Nova tecnologia em um cenário crítico

A incorporação da membrana amniótica ocorre em um momento delicado. Somente entre 2022 e 2023, o SUS registrou cerca de 14 mil internações de crianças e adolescentes por queimaduras — com média de 20 hospitalizações por dia na faixa etária entre 0 e 19 anos. Desse total, mais de 6,4 mil casos envolveram crianças de 1 a 4 anos, grupo mais vulnerável a acidentes domésticos, principalmente em períodos de férias escolares.

“As queimaduras não afetam apenas o corpo, mas também o estado emocional do paciente”, ressalta.

“Esse aspecto influencia diretamente a autoimagem e pode dificultar a adesão ao tratamento, tornando o acompanhamento psicológico essencial.”, finaliza. 

Triagem rigorosa e uso controlado

A Conitec reforça que a aplicação da membrana seguirá protocolos rígidos: exige autorização da doadora, testes sorológicos e processamento adequado em bancos de tecidos. A proposta é utilizar um material biológico de alto valor terapêutico que, até então, era descartado, contribuindo para o avanço de uma medicina mais eficiente e acessível.

A introdução da membrana amniótica no SUS marca um avanço significativo na abordagem das queimaduras, especialmente em pacientes com lesões profundas.

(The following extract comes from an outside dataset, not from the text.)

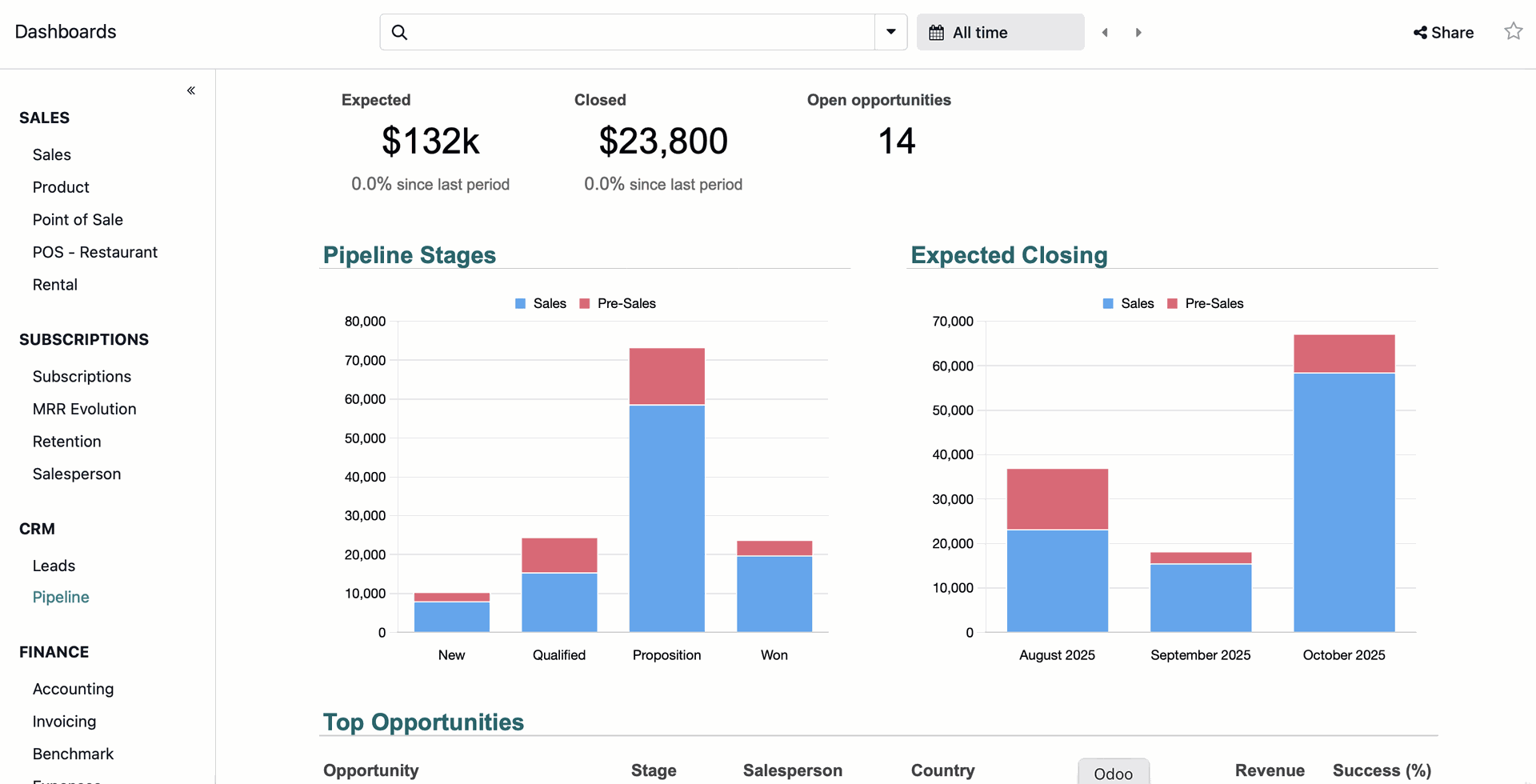Click the Top Opportunities heading link
Image resolution: width=1536 pixels, height=784 pixels.
coord(423,722)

Com impacto direto na cicatrização, no alívio da dor e na prevenção de sequelas, a nova técnica reforça a importância do cuidado multidisciplinar e da atuação de cirurgiões plásticos especializados. A Sociedade Brasileira de Cirurgia Plástica destaca que a inovação deve ser acompanhada por protocolos seguros e profissionais qualificados, garantindo tratamentos mais eficazes.